Required work —
[1] Reproduce the stretch of the profile of lawyer and comedian James Elliott below from "After Bell Gully" through "measure of success.".
[2] In the profile of lawyer and comedian James Elliott below, which Cambridge University college did he attend?

Selected extract —
BEGIN

By Jock Anderson
- Name
- James Robert (James) Elliott
- Born
- Auckland.
- Age
- 50 on 31 October 2014.
- Entry to law
- Graduated BA, LLB at Auckland University in 1987, LLM at Cambridge University in 1990. Admitted to the bar in 1990.
- Workplace
- Mediaworks Holdings Ltd, Auckland.
- Speciality area
- In-house counsel responsible for contracts for television and radio programming, content supply, partnerships, brand funding, sponsorship and marketing.

Chatting for an hour to in-house lawyer and professional stand-up comedian James Elliott – without him cracking a joke – should be enough to bring the house down.
He may not have a high profile in legal circles but as a comedian, MC, columnist, radio commentator and gag writer James has a wide following – from entertaining heavily armed troops in East Timor to helping legal living legend Bernard Brown pose quiz questions.
“As a little guy at boarding school (Kings College in Auckland) my defence was to make the bully laugh then run away…”
After Auckland law school, spells with Simpson Grierson and Russell McVeagh, and dropping himself into the world of comedy, James joined Bell Gully as the oldest junior in their corporate team.
In between he learned to punt, play croquet and Royal tennis at Cambridge University’s Charles Darwin College as well as picking up his master’s degree, while his then wife, lawyer Tracey Walker (he’s now married to lawyer Rachel Colley), got her masters at London University.
“I did debating at school, went in for speech competitions and mooting at university. I saw myself as an advocate getting into litigation, but never got the chance to be up in the front row.”
After Bell Gully he did three years as in-house lawyer with media company APN (publishers of the New Zealand Herald), followed by seven months with Coca-Cola Amatil, before joining MediaWorks in June 2012.
[Think sorting contracts for The Block and X Factor].
“Comedy seriously happened after I came back from the UK in the early 90s.”
“I rang up the Classic Comedy Club in Auckland and gave it a go on beginners’ night. No audition, just four to seven minutes stand-up. I got a good response and they told me to come back and do it better.”
“Comedy was an emotional bungy jump. I was doing a bit of MC-ing at weddings and the like but this was random.
“I prefer stand-up … there is no safety net and it is the hardest, purest form of any public speaking you can do.
“A high rate of GPM (gags per minute) wins the audience and laughter is the only measure of success.
“Hecklers can be useful, provided they aren’t drunk. You can work as a team off a heckler. The worst reaction is when the audience don’t care - at least a heckler cares and, no, I haven’t planted one in the audience.”
Now a regular performer at the Comedy Club for more than ten years, the Club’s profile says James brings his “off-beat observational wit to subjects large and small. But mainly it’s frustrated musing of a middle-aged white guy muddling his way through the new millennium with all the passion and presence of an enraged hamster.”

END

Excerpted data —
BEGIN

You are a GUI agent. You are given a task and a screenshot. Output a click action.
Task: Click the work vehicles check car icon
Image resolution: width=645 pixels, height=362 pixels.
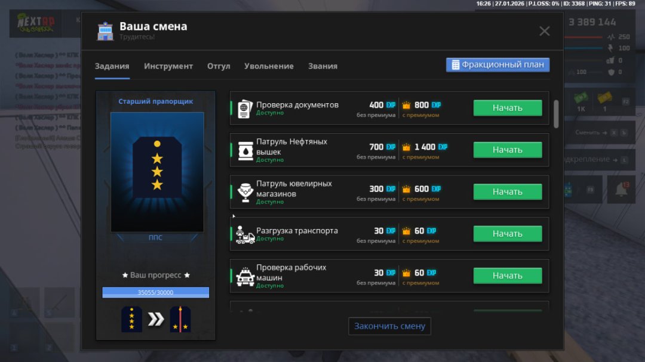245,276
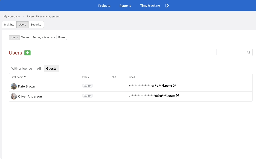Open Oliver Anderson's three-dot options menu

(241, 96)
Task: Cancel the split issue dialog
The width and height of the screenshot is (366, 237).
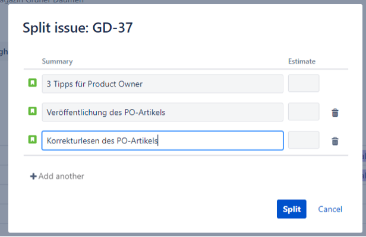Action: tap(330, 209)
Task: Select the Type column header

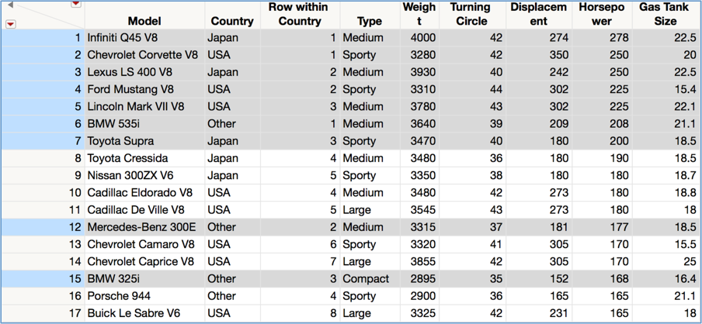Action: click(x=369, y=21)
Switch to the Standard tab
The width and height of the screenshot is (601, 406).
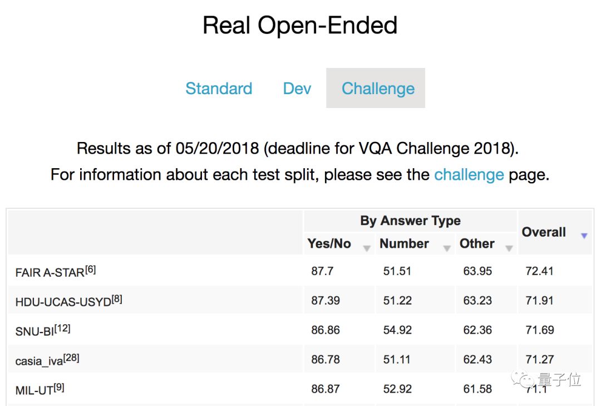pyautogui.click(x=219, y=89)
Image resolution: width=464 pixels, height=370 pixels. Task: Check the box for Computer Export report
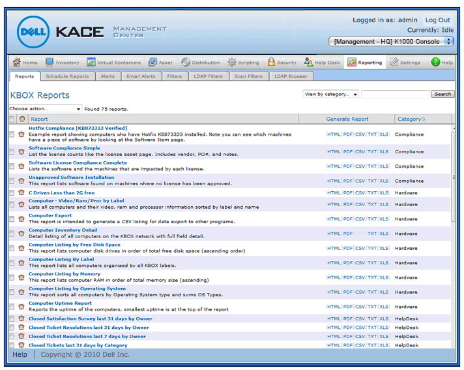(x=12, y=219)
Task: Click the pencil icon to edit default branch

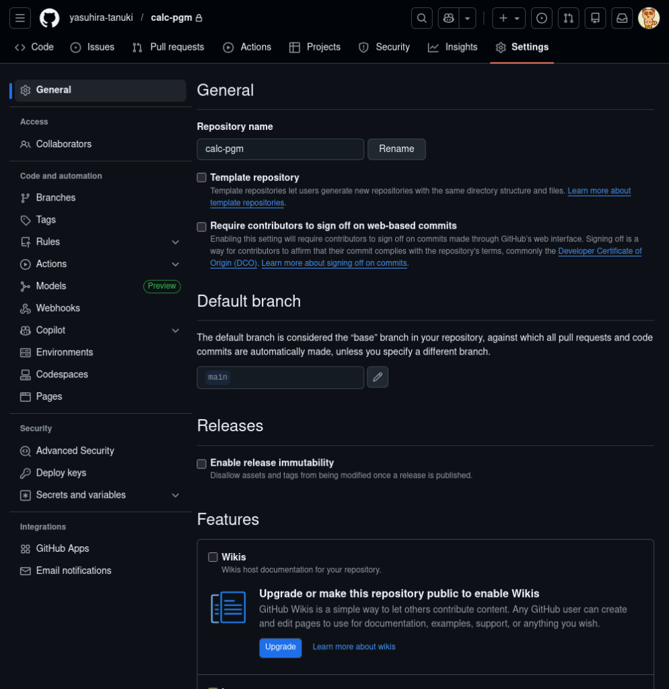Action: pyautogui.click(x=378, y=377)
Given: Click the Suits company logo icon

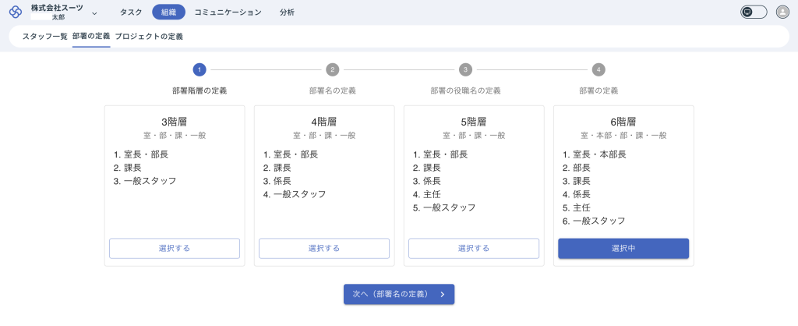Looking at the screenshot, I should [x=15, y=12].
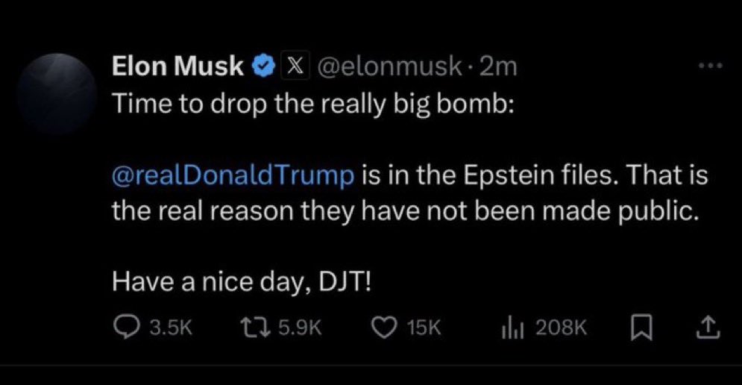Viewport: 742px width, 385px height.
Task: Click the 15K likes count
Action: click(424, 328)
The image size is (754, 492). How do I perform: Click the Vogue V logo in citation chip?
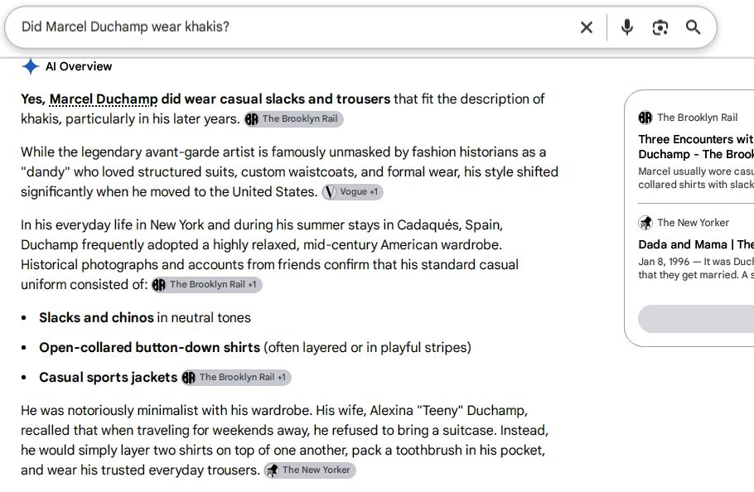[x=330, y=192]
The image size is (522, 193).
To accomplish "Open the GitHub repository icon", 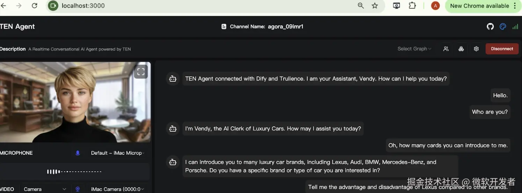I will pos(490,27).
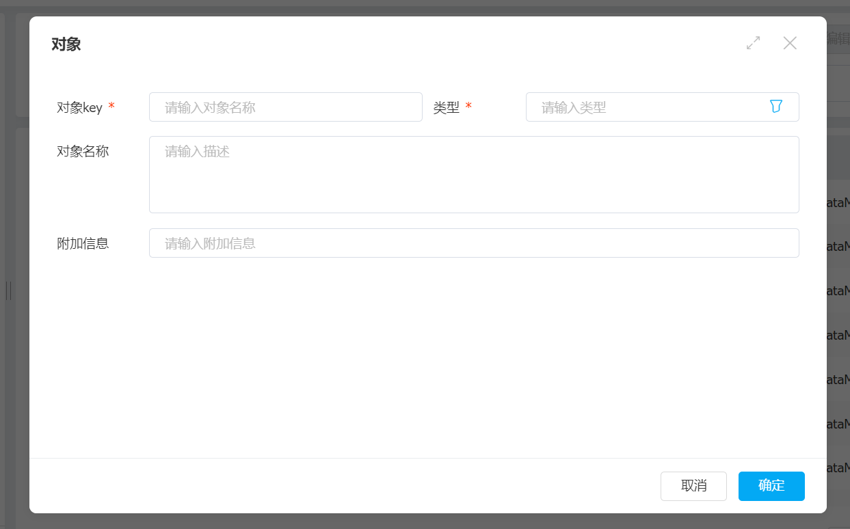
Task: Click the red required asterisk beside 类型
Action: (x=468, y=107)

END

Your responses —
[1]
After Bell Gully he did three years as in-house lawyer with media company APN (publishers of the New Zealand Herald), followed by seven months with Coca-Cola Amatil, before joining MediaWorks in June 2012.
[Think sorting contracts for The Block and X Factor].
“Comedy seriously happened after I came back from the UK in the early 90s.”
“I rang up the Classic Comedy Club in Auckland and gave it a go on beginners’ night. No audition, just four to seven minutes stand-up. I got a good response and they told me to come back and do it better.”
“Comedy was an emotional bungy jump. I was doing a bit of MC-ing at weddings and the like but this was random.
“I prefer stand-up … there is no safety net and it is the hardest, purest form of any public speaking you can do.
“A high rate of GPM (gags per minute) wins the audience and laughter is the only measure of success.

[2] Charles Darwin College.